Dagegen wendet sich die Beschwerde der Beschuldigten mit dem Antrag, den angefochtenen Beschluss dahin abzuändern, dass die Einleitung der Disziplinaruntersuchung gemäß § 123 Abs 4 RStDG abgelehnt werde, hilfsweise von der Verhängung einer Disziplinarstrafe gemäß § 101 Abs 3 RStDG abzusehen.
Rechtliche Beurteilung
Die Beschwerde ist berechtigt.
Grundlage für die Verhängung einer Disziplinarstrafe über den Richter oder Staatsanwalt, der seine Standes- oder Amtspflichten verletzt, ist ein Schuldspruch (vgl § 260 Abs 1 Z 2 StPO) wegen eines Dienstvergehens; dieses liegt (nur) vor, wenn die Pflichtverletzung mit Rücksicht auf die Art und Schwere der Verfehlung, auf die Wiederholung oder auf andere erschwerende Umstände unter Einbeziehung general- und spezialpräventiver Aspekte einer disziplinarrechtlichen Ahndung bedarf (§ 101 Abs 1 RStDG; Fellner/Nogratnig RStDG 4 § 101 Anm 2; vgl RIS Justiz RS0118560).
Dies ist nach dem hinreichend geklärten Sachverhalt hier nicht der Fall.
Der Beschuldigten ist eine Verzögerung anzulasten, die nach den festgestellten Umständen jedoch nicht besonders gravierend und für die betroffenen Parteien ohne Nachteil geblieben ist:
Das Versehen der Kanzlei, den Fortsetzungsantrag im Register zu erfassen, ist der Beschuldigten ebensowenig vorzuwerfen wie die unterlassene Bearbeitung bis zum Rücklangen des Aktes von der Innenrevision. Die mit dem Klagevertreter in der Folge besprochene weitere Vorgehensweise, ein Normprüfungsverfahren an Hand eines von ihm vorzulegenden Entwurfs einzuleiten, entsprach der auch in bei dem Gerichtshof anhängigen Parallelverfahren gewählten; sie ist nicht Gegenstand des disziplinären Vorwurfs. Mit Blick auf die telefonische Mitteilung des Klagevertreters, der den Fortsetzungsantrag gestellt hatte, die Verfahrensfortsetzung und die Einleitung eines Normprüfungsverfahrens beim VfGH wegen eines in einem Parallelverfahren zwischenzeitig ergangenen Erkenntnisses des VfGH nicht anzustreben, und den Wunsch beider Verfahrensparteien, wegen der hohen Pauschalgebühren die Klärung der auch in den Parallelverfahren zu beurteilenden Rechtsfragen durch den Obersten Gerichtshof abzuwarten, ist auch das Kalendieren des Aktes mit 1. Juli 2018 noch nicht pflichtwidrig. Der Beschuldigten ist daher (nur) vorzuwerfen, dass sie den Akt, der im Register nicht als offen aufschien und von keiner Partei urgiert wurde, danach im Schrank „vergaß“.

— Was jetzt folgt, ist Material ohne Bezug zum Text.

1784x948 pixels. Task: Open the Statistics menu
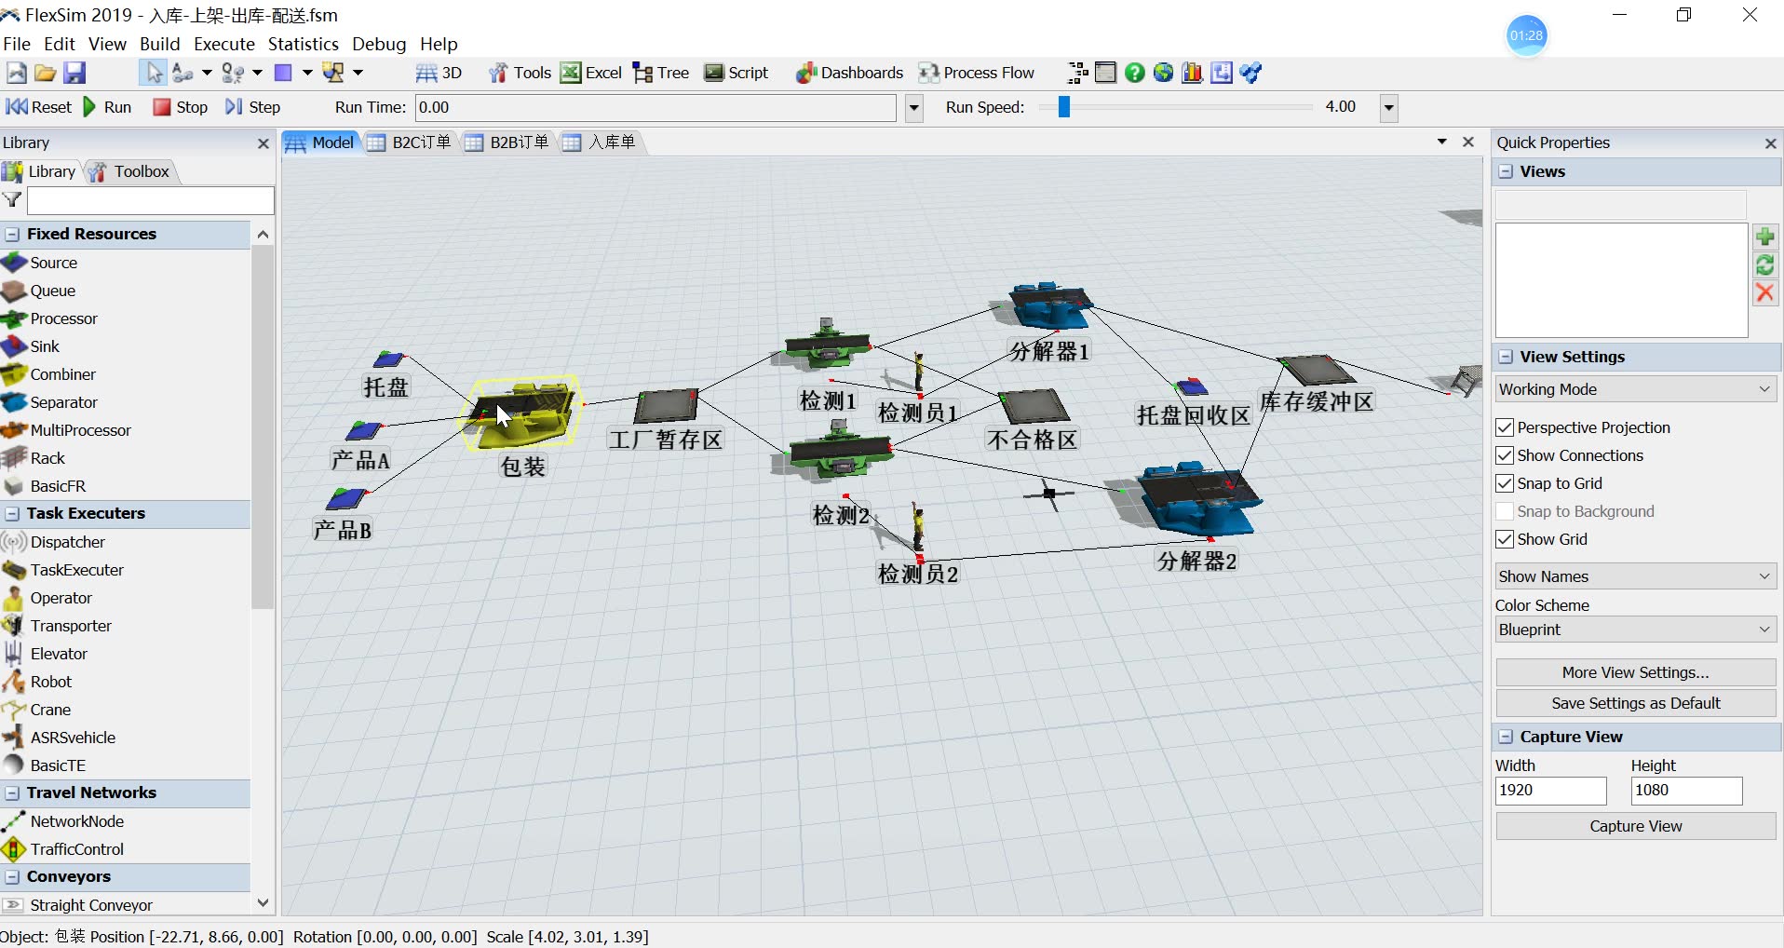coord(303,44)
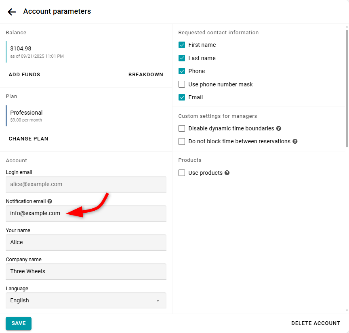Enable Disable dynamic time boundaries option

tap(182, 128)
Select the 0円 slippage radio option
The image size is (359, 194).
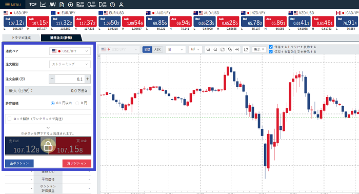(x=77, y=103)
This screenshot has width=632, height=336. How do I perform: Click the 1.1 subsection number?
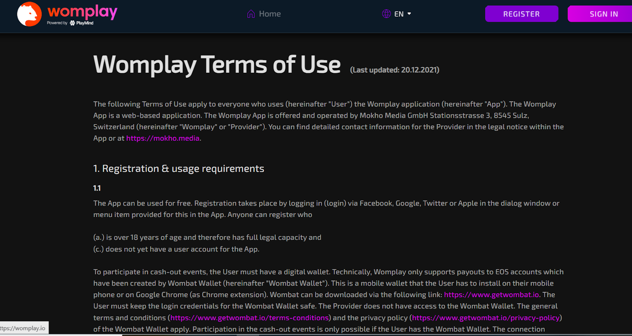[x=97, y=188]
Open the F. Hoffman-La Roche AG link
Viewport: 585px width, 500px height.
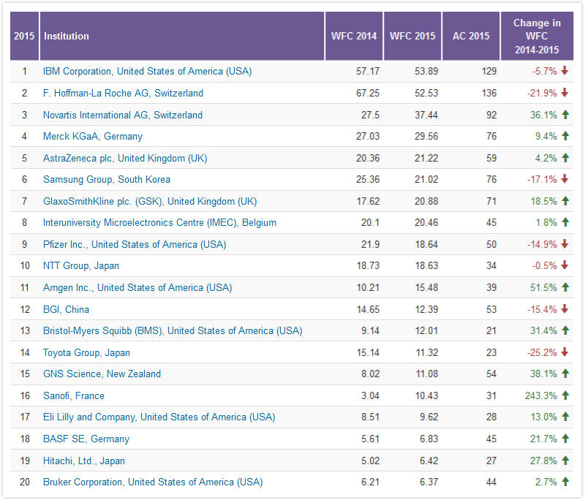[x=123, y=93]
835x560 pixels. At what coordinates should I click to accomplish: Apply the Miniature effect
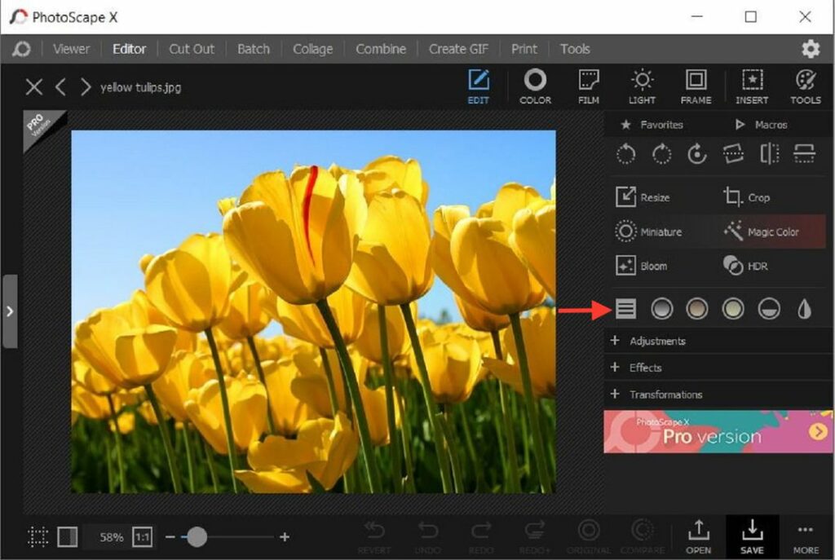click(x=656, y=231)
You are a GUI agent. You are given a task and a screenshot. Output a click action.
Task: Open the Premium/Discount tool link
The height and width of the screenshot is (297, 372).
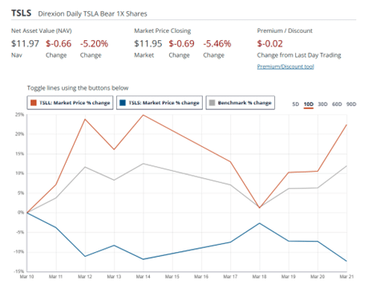(285, 67)
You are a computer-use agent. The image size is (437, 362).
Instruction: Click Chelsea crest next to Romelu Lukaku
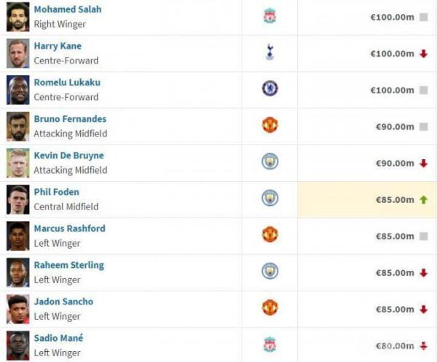click(x=269, y=89)
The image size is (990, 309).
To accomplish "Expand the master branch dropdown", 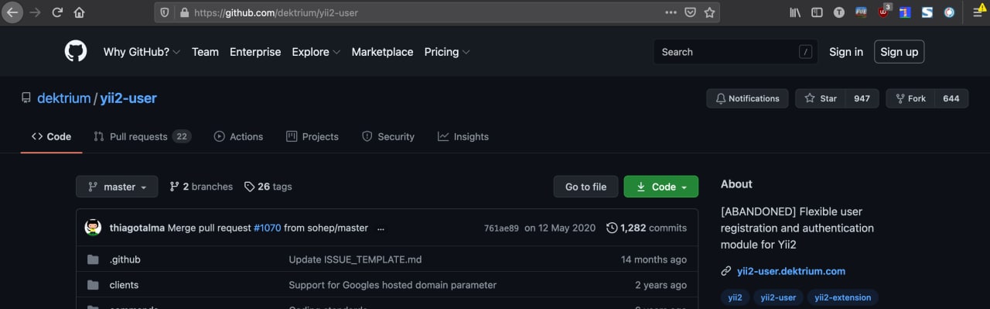I will click(x=117, y=187).
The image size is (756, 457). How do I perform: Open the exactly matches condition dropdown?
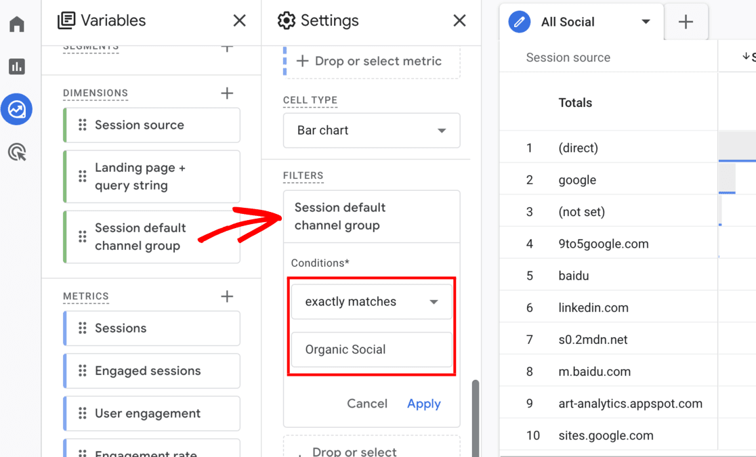click(x=371, y=302)
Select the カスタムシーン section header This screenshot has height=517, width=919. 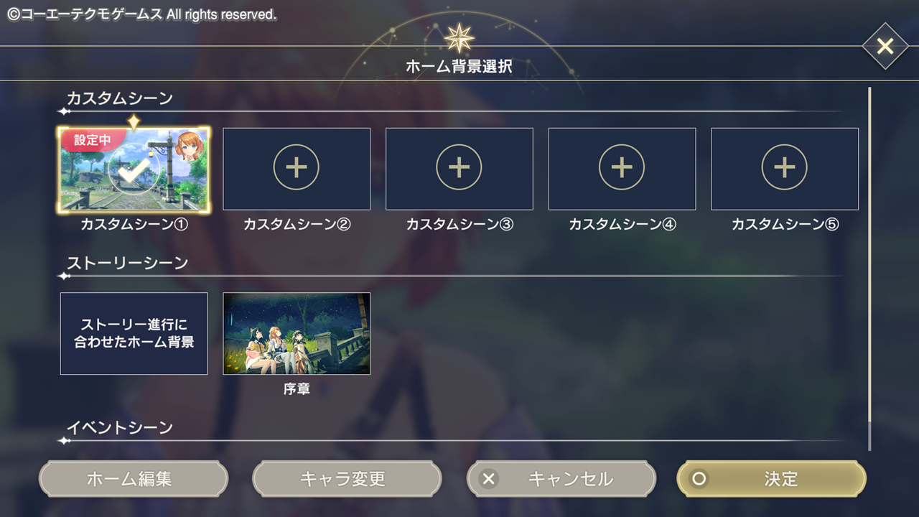click(120, 98)
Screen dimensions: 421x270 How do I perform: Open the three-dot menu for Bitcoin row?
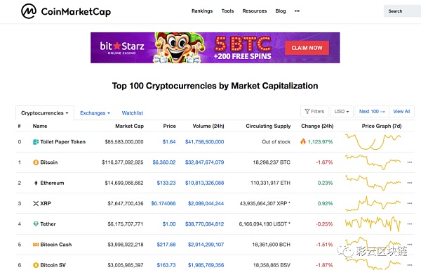tap(410, 162)
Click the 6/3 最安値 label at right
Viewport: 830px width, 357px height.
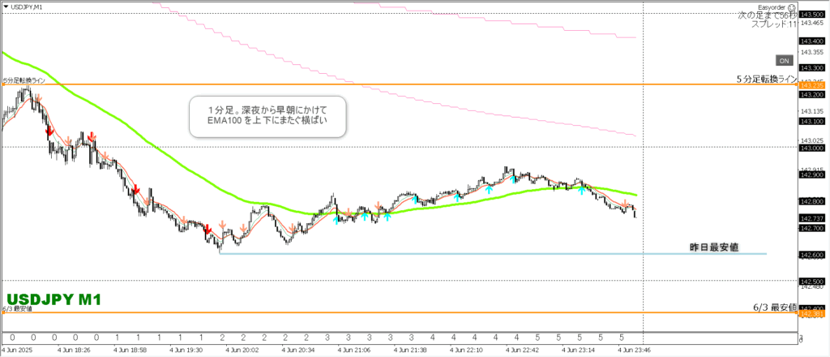coord(775,308)
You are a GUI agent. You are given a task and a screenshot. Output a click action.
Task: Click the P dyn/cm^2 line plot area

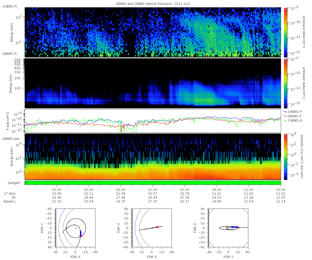pyautogui.click(x=153, y=121)
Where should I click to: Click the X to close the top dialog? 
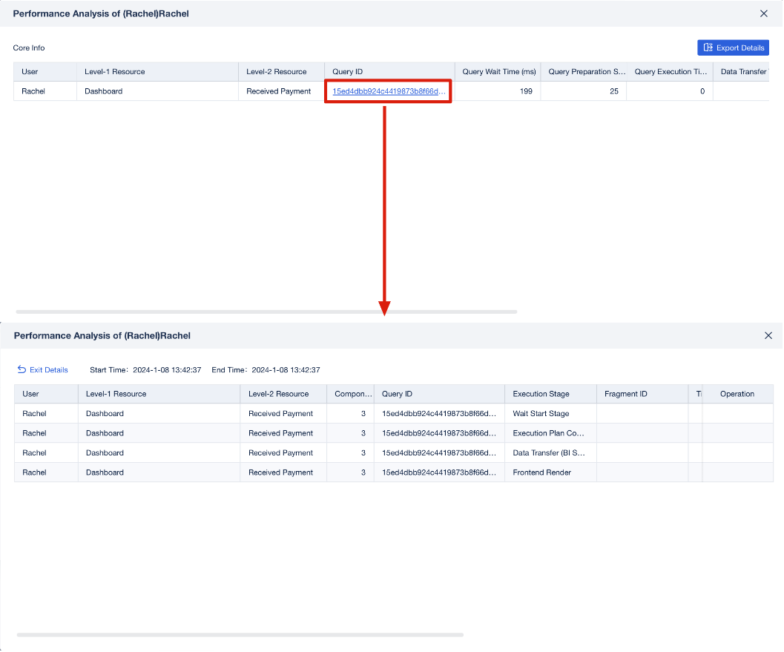point(763,13)
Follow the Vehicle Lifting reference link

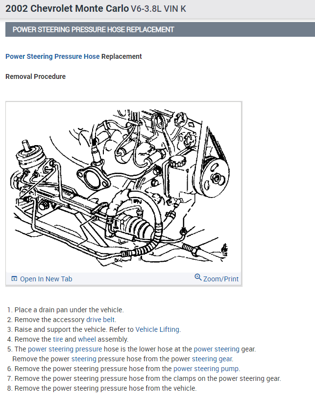click(158, 329)
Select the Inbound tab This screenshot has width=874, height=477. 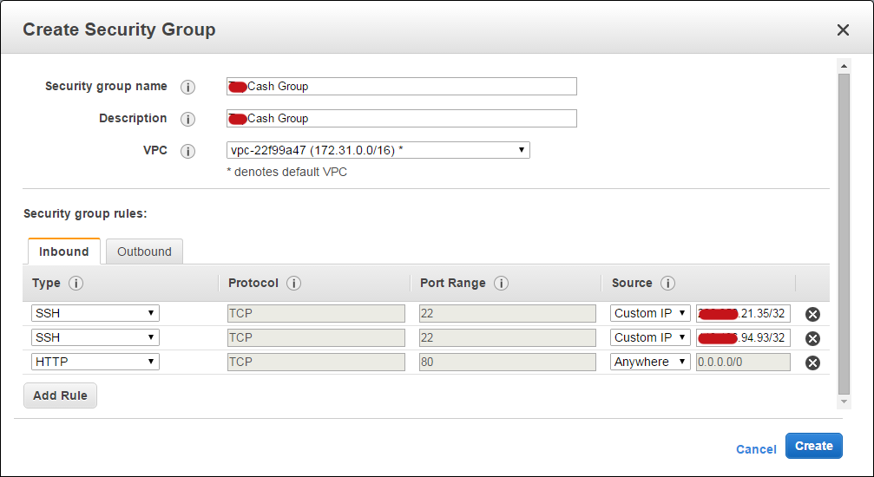click(x=64, y=252)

Dieses Versehen ist bei gebotener Gesamtbetrachtung als geringfügig zu beurteilen, es blieb auch ohne negative Folgen (den Parteien entstand festgestelltermaßen kein Nachteil, die klagende Partei ersparte sich vielmehr die Bezahlung hoher Gerichtsgebühren).
Der Beschuldigten ist daher zwar eine Pflichtverletzung anzulasten, die aber noch kein Dienstvergehen begründet. Es war iSd § 123 Abs 4 erster Fall RStDG vorzugehen.